What is a protein’s secondary structure?
Has hydrogen bonding.
Alpha helix - h bonds between amino and carboxyl groups (4 residues apart)
Beta sheet - h bonds between different strands.
What is a protein’s tertiary structure?
Thermodynamically stable - 3D.
Determined by non-covalent interactions.
Where do amino acids go in a tertiary structure?
Polar residues end up on the outside - so can interact with polar water molecules.
Non - polar fold in centre.
What is a disulphide bridge?
Interaction between sulphur atoms in cysteine.
What is a protein domain?
Some proteins fold into different domains - separated by flexible regions.
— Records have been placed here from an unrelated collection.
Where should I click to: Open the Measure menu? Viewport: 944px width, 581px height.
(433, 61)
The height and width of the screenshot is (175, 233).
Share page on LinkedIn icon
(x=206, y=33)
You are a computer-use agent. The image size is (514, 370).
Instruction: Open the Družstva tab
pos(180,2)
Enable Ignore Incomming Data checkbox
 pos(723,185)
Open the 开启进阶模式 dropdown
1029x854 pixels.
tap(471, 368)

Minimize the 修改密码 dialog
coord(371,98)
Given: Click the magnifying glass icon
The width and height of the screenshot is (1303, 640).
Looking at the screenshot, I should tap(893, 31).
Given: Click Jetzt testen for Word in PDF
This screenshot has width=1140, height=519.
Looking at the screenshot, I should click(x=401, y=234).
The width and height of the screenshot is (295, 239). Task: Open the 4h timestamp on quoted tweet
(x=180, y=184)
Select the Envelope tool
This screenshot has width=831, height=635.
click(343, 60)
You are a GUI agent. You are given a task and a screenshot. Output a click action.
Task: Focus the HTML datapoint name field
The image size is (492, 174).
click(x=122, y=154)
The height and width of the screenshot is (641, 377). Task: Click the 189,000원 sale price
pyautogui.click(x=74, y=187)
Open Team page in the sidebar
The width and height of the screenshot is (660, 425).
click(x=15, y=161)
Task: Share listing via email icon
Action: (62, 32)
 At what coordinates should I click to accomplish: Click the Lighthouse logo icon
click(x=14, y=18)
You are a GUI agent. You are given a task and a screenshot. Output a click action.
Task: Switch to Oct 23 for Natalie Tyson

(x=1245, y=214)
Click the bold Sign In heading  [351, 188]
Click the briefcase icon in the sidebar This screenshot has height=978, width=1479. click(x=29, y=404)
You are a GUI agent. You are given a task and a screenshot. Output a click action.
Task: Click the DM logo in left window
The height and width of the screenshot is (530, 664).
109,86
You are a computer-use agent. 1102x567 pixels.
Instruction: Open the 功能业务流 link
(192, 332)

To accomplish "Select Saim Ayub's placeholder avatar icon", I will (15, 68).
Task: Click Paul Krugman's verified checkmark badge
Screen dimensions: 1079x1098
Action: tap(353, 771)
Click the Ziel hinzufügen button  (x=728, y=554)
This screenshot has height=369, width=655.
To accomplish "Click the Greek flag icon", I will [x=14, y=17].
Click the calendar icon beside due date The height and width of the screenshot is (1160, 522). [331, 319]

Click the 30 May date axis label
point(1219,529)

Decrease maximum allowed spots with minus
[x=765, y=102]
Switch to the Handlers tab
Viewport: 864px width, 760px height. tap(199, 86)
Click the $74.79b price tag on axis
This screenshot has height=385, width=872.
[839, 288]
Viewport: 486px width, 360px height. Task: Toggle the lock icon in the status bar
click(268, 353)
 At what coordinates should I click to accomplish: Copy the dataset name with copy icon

They carry out a specific function.
What is a protein’s quaternary structure?
Formed of subunits.
2 = dimer, 3 = trimer, 4 = tetramer.
What is methylation?
Post-translational modification
Adds on a -CH3 group.
E.G. on histones to control genome expression.
What is glycosylation?
Post-translational modification
Adds on sugars.
What is ubiquitination?
Post-translational modification.
Adds a 76aa polypeptide to mark protein for degradation.
What is phospholylation?
Reversible
Adds PO3 - uses kinase enzymes.
Regulates enzyme function.
What is protein targeting?
Some proteins contain signals or localisation sequences to show where they need to go.
Some are targeted to cell membrane by the secretory pathway (become channel proteins ect).
What are anchor membrane proteins?
Anchored to membrane by additional hydrophobic groups added on - allows them to be be removed from membrane.